I have been fighting against skyrocketing property taxes since 2003 — even before I was an elected official, because property tax rates were driving people out of their homes. It was also clear to me that high property taxes had become the major threat to Texas businesses and our economy. So when Senate Bill 2 was passed and signed by Gov. Greg Abbott earlier this month, I could not have been prouder. Senate Bill 2 will require cities and counties to go to the people for a vote before they can increase their revenue by more than 3.5% plus any new local growth. To put it bluntly, Senate Bill 2 requires cities and counties to stay within their taxpayers’ ability to afford their local government.
If cities and counties believe they must have more funding for any reason, they can ask voters for an increase in the next regularly scheduled election. Before Senate Bill 2, every homeowner was at the mercy of their rising appraisals.
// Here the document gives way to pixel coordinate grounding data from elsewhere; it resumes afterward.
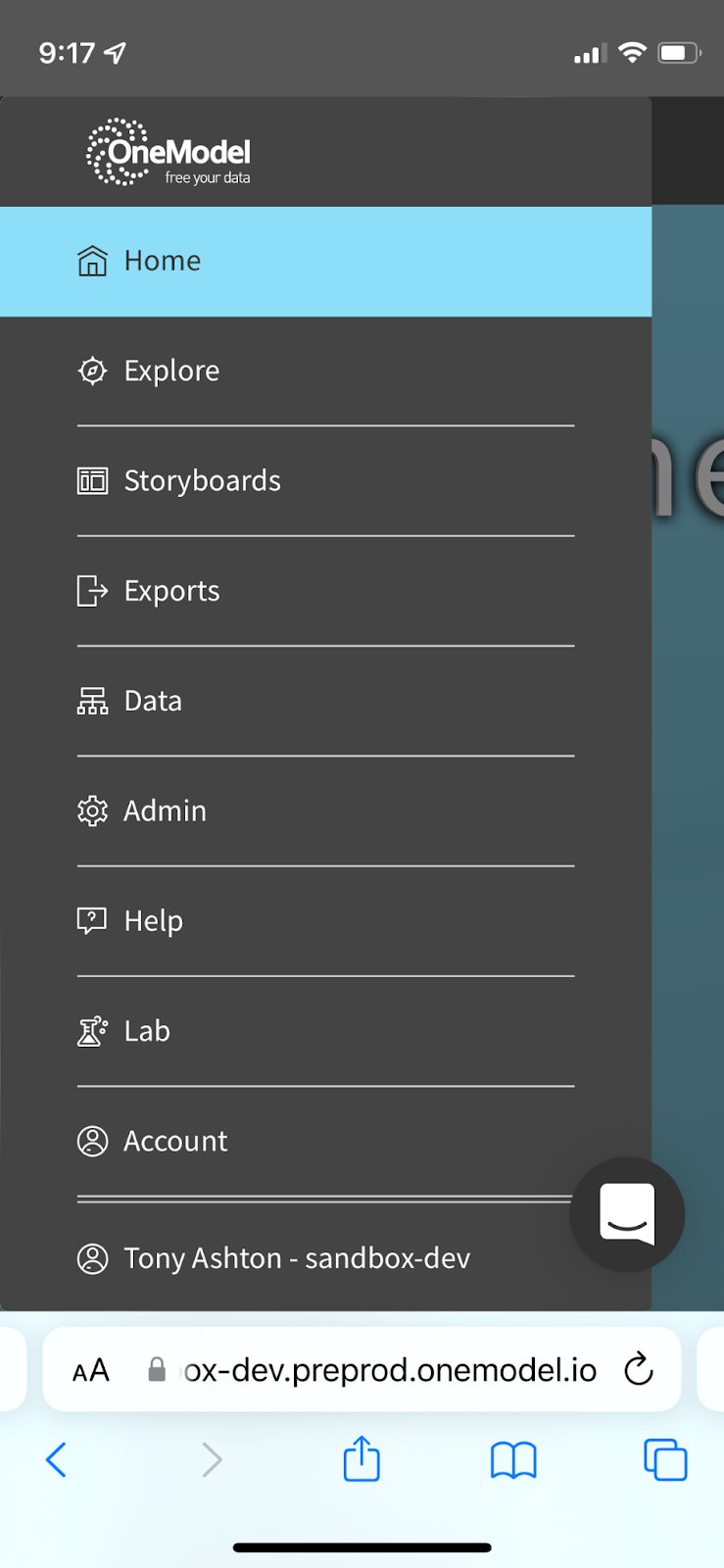This screenshot has height=1568, width=724.
Task: Select Tony Ashton sandbox-dev user profile
Action: 297,1258
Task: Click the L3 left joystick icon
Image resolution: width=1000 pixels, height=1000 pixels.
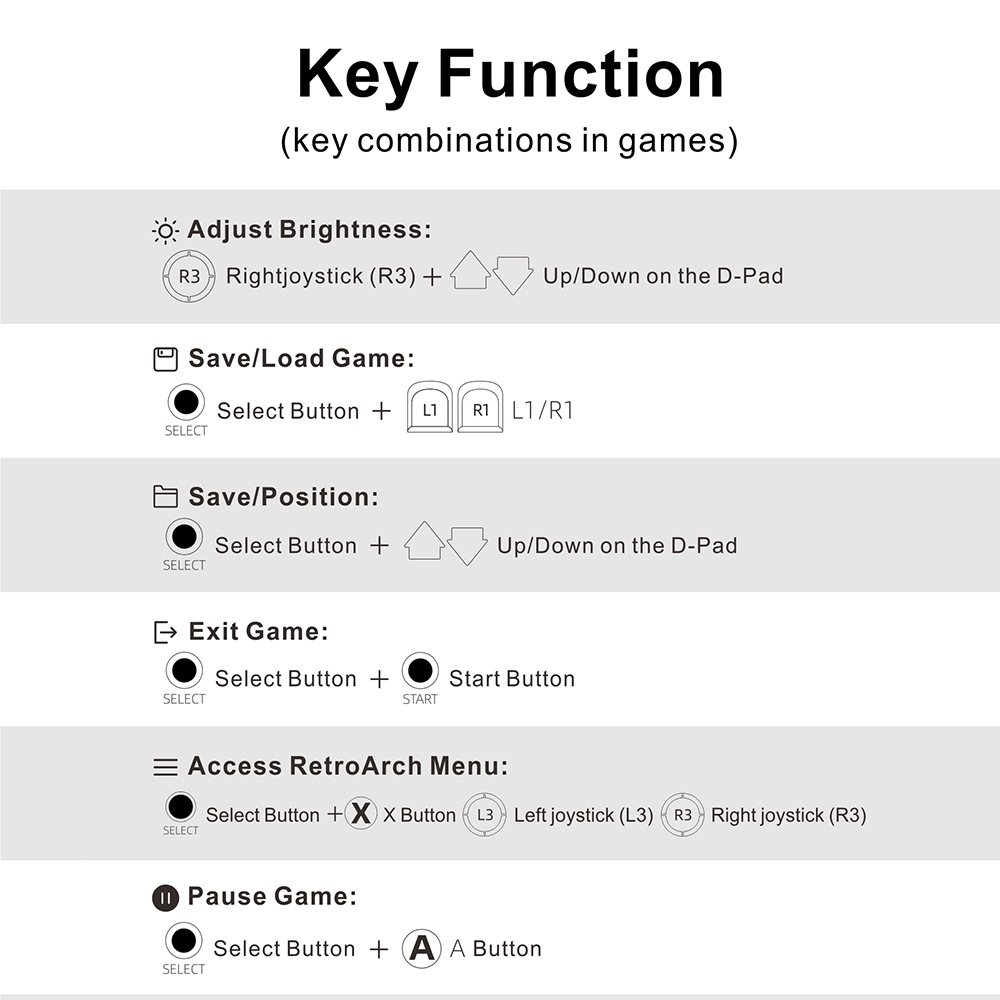Action: [x=485, y=814]
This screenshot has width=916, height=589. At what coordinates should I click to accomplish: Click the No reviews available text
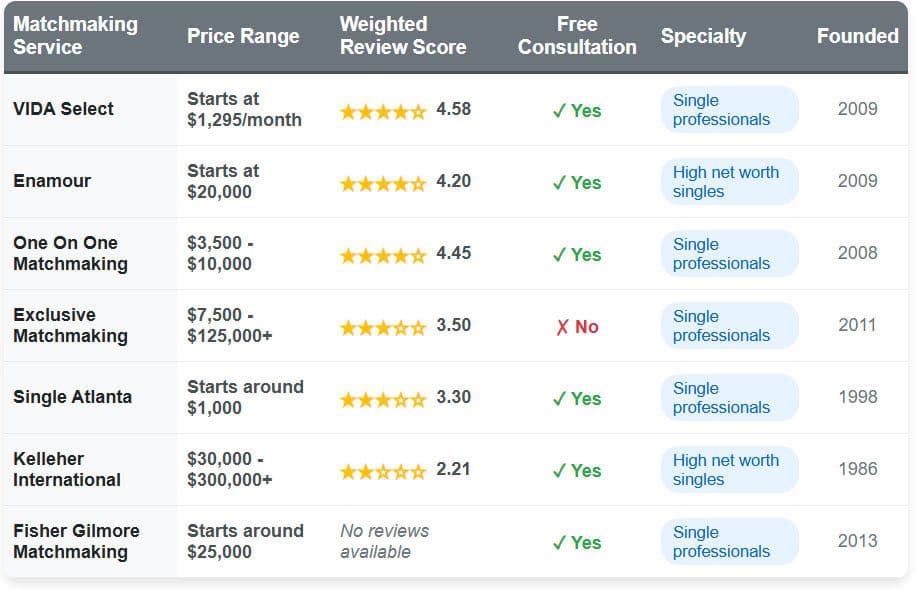click(x=384, y=541)
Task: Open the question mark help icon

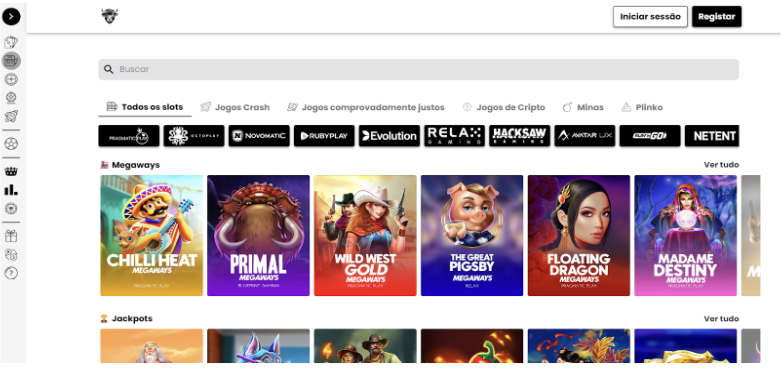Action: coord(11,273)
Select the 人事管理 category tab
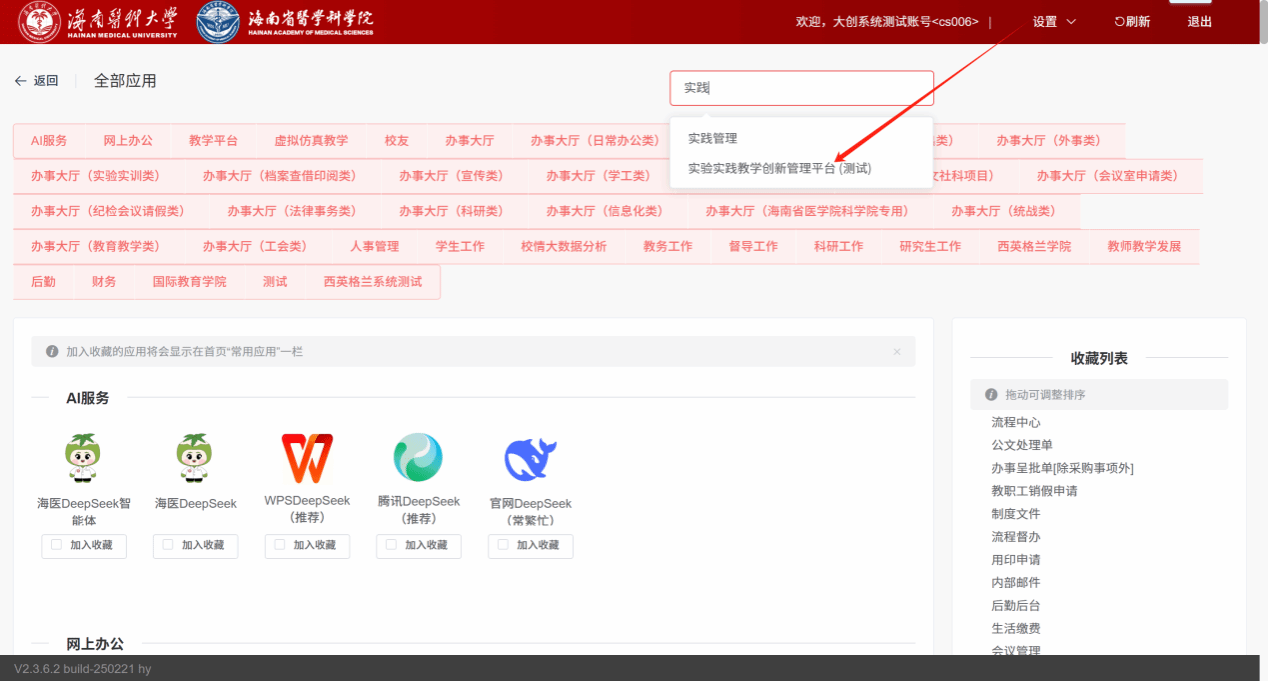The width and height of the screenshot is (1268, 681). (x=374, y=246)
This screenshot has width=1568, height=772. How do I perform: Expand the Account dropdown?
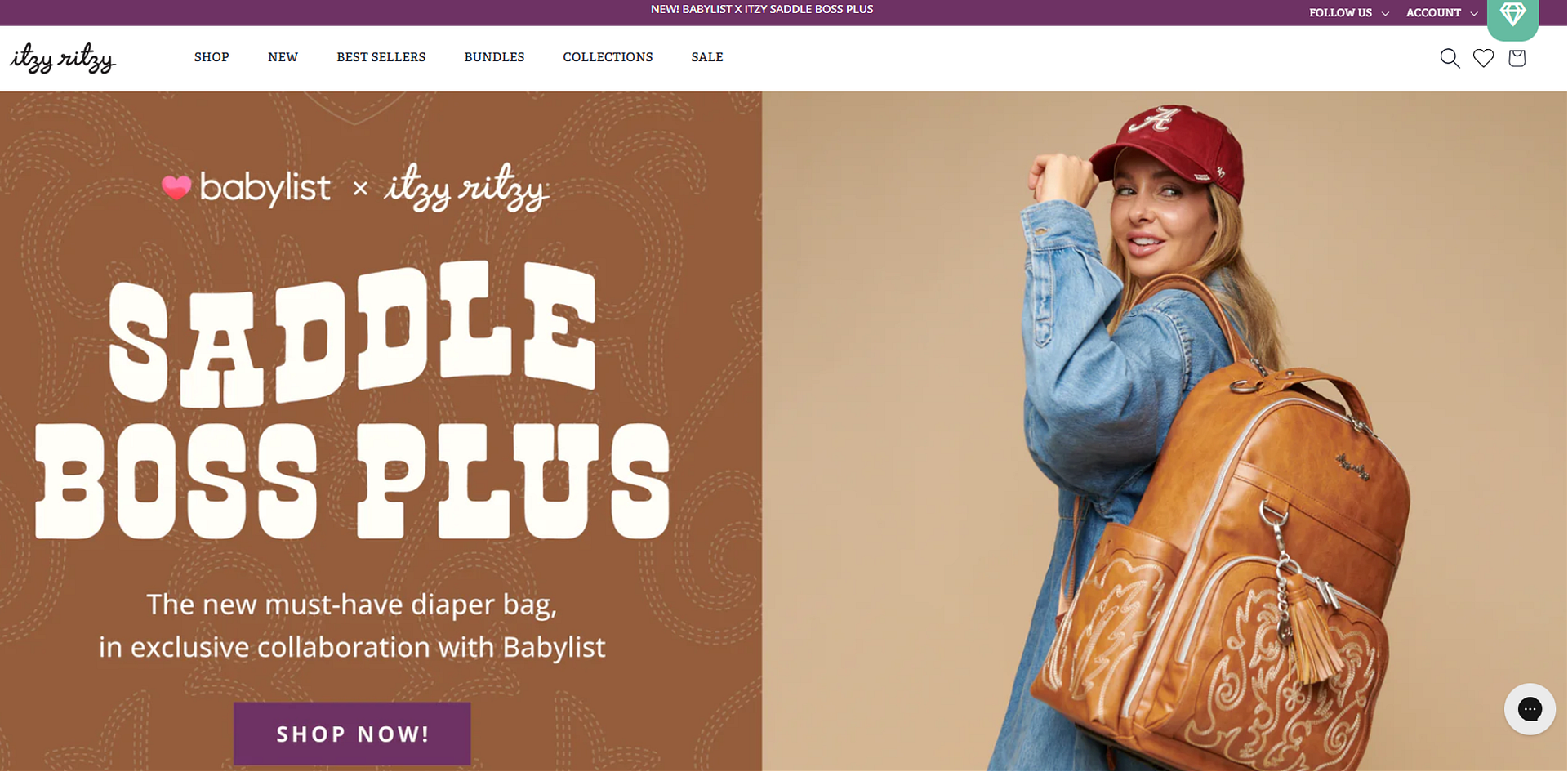coord(1441,13)
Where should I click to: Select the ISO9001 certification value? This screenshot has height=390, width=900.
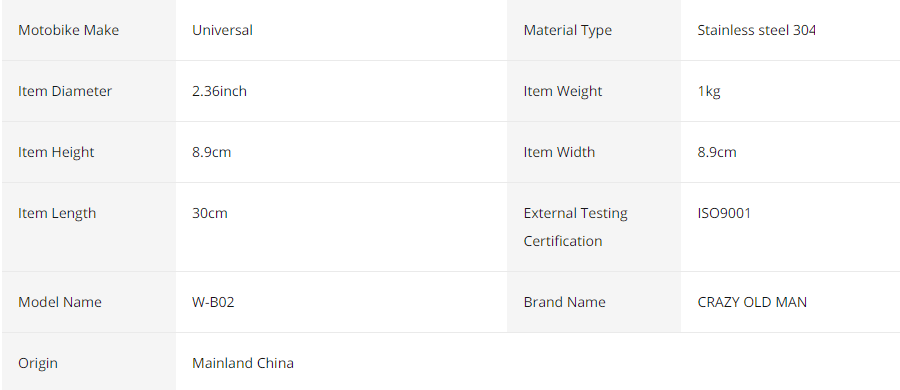[x=724, y=213]
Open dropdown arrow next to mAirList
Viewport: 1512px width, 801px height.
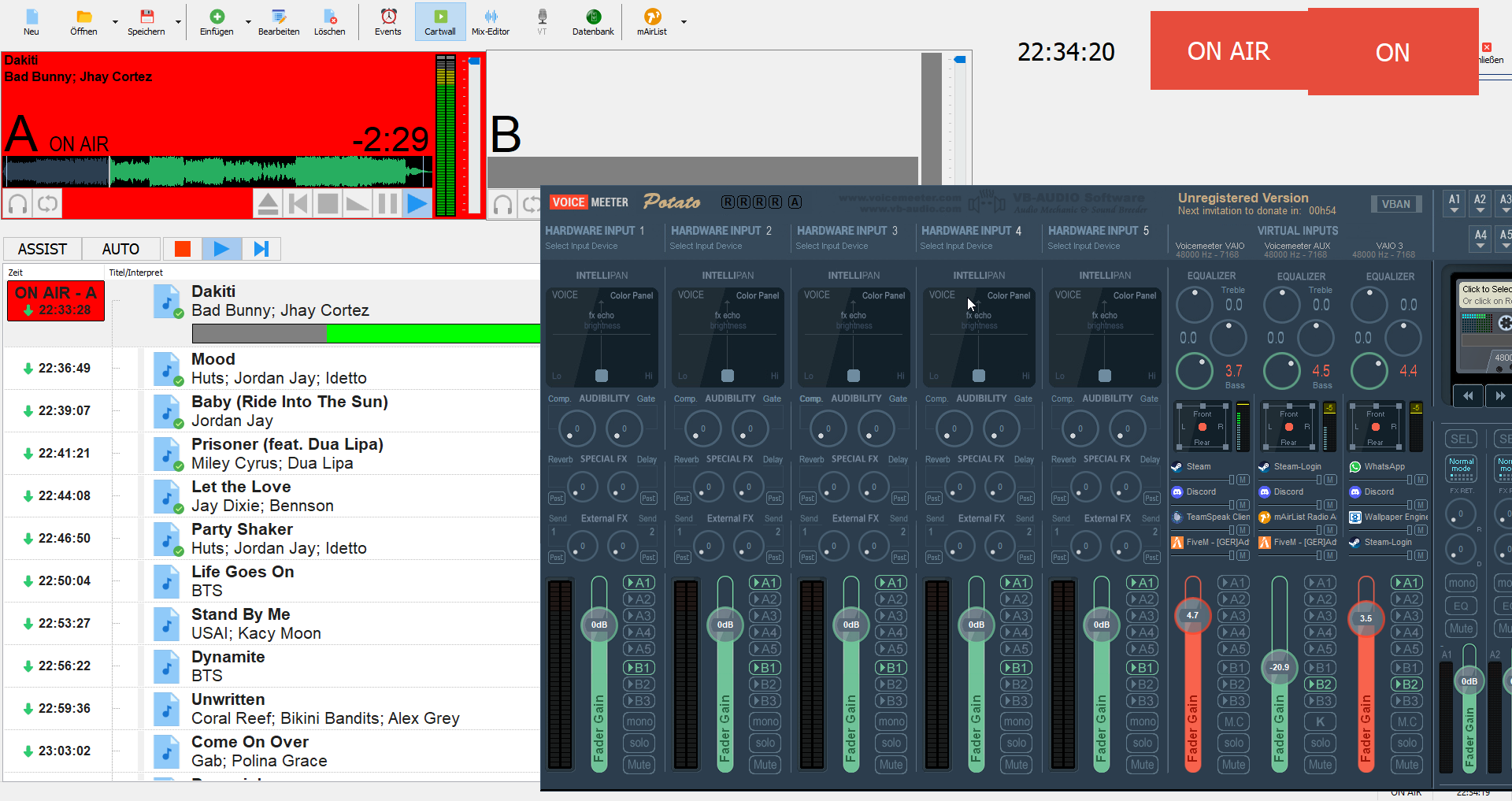pos(684,22)
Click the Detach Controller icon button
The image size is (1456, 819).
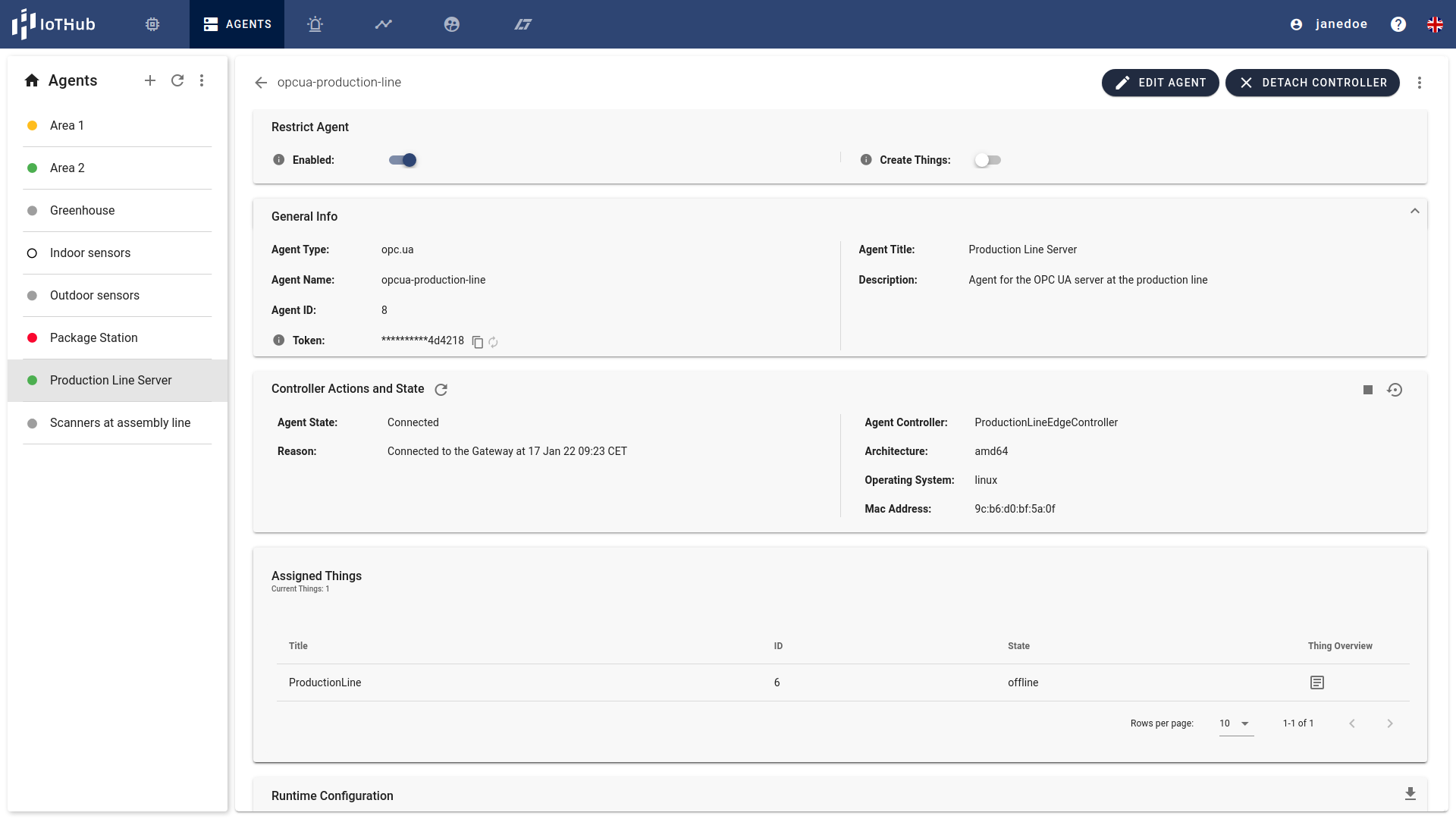pyautogui.click(x=1245, y=82)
Now the power is in the taxpayers’ hands.
City and county officials were the only people opposed to Senate Bill 2, and they fought hard to try to defeat it. Failing that, some local governments have already begun misinformation campaigns telling local taxpayers that the state has “cut” local property taxes so they will need to lay off employees or stop local programs. This is not true. Senate Bill 2 does not cut anything — it simply requires local cities and counties to keep their annual revenue growth at 3.5%. That is a much higher increase than most people get in their paychecks every year.
Senate Bill 2 passed on a bipartisan vote in both the Texas Senate and the Texas House because lawmakers from all over the state — urban, suburban and rural — heard from their constituents that reducing property taxes was their top priority. The average property tax increase across Texas is estimated at about 7% a year, but in some areas it has been much higher. During the hearings on this issue, Texan after Texan came to Austin to tell us that high property taxes were forcing them out of their homes and destroying established communities.
Property tax increases on businesses were even higher. Gov. Abbott signed Senate Bill 2 at Wally’s Burgers in Austin, where the owner told us his property taxes had increased a whopping 44% in the past year and 80% over the past decade.
Small businesses cannot sustain that kind of increase. Senate Bill 2 will help ensure that businesses like Wally’s Burgers don’t close down, taking their jobs with them.
Some local officials are already looking for ways to maneuver around Senate Bill 2. There are proposals to get rid of the homestead exemption and threats to slap excessive fees on residents. Texas House Speaker Dennis Bonnen and I have jointly announced that we will eliminate any loopholes designed to circumvent the property tax reforms in Senate Bill 2 in the next legislative session. Taxpayers should also know that House Bill 3, the school finance reform bill, caps local school revenue at 2.5%. It also provides $5 billion for immediate property tax relief for home and business owners.
Keeping Texas communities strong and Texas businesses thriving is my top priority. That’s why skyrocketing property taxes had to be reined in and why cities and counties should begin the work of learning to live with a 3.5% plus growth annual revenue increase.